╭──

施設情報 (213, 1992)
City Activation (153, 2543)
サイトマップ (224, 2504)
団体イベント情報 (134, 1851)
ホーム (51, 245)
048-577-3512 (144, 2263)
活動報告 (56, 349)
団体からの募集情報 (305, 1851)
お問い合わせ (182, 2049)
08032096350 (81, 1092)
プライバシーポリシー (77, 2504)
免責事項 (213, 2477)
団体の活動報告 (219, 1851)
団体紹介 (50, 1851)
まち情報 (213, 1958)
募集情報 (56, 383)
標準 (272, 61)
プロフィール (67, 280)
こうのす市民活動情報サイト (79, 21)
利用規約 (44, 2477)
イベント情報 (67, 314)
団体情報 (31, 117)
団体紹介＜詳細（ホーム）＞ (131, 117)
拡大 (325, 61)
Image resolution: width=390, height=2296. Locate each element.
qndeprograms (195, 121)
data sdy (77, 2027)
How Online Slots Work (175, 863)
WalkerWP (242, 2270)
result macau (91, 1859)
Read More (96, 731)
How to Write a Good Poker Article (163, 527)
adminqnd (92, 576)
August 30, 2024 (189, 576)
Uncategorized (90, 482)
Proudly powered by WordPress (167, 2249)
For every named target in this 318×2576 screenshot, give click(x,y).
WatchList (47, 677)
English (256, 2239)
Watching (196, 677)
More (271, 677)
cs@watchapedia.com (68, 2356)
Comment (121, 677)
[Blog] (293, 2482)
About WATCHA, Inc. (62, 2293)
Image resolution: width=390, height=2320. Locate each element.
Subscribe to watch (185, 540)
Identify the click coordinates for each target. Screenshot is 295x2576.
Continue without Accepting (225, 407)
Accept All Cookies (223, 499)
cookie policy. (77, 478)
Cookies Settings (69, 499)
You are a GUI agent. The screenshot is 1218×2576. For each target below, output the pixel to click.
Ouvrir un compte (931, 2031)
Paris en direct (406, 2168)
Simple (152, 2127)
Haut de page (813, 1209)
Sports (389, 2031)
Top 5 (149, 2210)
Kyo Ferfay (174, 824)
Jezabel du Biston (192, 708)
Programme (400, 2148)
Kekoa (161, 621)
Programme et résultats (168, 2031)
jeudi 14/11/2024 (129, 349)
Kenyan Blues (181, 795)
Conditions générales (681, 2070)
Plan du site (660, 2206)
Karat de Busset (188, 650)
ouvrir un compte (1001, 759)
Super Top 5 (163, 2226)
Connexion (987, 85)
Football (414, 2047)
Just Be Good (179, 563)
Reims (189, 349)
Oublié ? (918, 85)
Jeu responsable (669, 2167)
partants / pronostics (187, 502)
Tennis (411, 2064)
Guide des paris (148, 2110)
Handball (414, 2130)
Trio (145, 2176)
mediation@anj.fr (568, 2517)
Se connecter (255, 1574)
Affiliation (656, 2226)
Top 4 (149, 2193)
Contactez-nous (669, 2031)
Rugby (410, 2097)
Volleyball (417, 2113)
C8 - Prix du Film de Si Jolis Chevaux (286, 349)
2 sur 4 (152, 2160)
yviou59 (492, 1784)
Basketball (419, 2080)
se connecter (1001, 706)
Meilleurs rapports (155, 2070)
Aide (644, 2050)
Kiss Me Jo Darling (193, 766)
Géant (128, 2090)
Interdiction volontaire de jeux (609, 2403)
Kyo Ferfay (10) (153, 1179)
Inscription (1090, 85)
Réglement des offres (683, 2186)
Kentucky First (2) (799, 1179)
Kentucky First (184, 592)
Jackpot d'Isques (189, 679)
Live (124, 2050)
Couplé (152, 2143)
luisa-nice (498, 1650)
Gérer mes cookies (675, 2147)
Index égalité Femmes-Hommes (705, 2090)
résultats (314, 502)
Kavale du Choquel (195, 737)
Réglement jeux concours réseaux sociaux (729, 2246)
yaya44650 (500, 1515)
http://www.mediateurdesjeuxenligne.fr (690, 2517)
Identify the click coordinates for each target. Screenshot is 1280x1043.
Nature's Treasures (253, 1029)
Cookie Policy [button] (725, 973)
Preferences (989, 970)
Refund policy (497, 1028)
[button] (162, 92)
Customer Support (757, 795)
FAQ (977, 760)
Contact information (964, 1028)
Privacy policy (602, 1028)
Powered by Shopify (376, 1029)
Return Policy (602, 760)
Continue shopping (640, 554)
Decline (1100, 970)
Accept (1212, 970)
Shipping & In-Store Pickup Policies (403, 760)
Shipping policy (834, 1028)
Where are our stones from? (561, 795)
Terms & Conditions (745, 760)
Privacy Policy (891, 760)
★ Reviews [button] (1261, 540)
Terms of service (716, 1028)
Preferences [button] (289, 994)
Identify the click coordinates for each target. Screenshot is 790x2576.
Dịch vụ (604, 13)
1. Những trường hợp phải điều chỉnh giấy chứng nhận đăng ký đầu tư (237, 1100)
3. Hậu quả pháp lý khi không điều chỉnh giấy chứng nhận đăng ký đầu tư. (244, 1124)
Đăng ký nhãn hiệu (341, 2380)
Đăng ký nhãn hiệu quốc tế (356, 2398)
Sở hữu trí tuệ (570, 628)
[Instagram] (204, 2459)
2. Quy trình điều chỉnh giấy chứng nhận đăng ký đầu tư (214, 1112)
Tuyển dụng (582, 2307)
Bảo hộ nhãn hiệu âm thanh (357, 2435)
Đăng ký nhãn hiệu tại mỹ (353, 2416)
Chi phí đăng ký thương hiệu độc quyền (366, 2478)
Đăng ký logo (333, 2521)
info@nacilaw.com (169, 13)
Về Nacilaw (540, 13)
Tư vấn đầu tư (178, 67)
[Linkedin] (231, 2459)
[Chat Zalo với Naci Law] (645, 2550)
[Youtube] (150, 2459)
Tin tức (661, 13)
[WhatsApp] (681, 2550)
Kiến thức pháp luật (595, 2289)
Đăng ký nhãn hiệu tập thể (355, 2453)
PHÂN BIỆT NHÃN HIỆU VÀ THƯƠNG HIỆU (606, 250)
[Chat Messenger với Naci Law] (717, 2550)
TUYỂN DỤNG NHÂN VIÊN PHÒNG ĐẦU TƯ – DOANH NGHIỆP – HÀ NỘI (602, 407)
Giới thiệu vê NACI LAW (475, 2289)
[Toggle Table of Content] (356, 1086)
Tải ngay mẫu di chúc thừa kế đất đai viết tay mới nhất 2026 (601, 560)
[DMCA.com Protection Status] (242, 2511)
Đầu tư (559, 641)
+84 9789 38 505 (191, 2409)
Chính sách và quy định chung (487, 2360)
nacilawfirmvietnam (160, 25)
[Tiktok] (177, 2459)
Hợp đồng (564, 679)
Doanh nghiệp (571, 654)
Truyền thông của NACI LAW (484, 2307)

╰──

WORK INSTRUCTIONS:
Within the listing above, copy each line that has the string "Continue".

TASK ANSWER:
Continue without Accepting (225, 407)
Continue shopping (640, 554)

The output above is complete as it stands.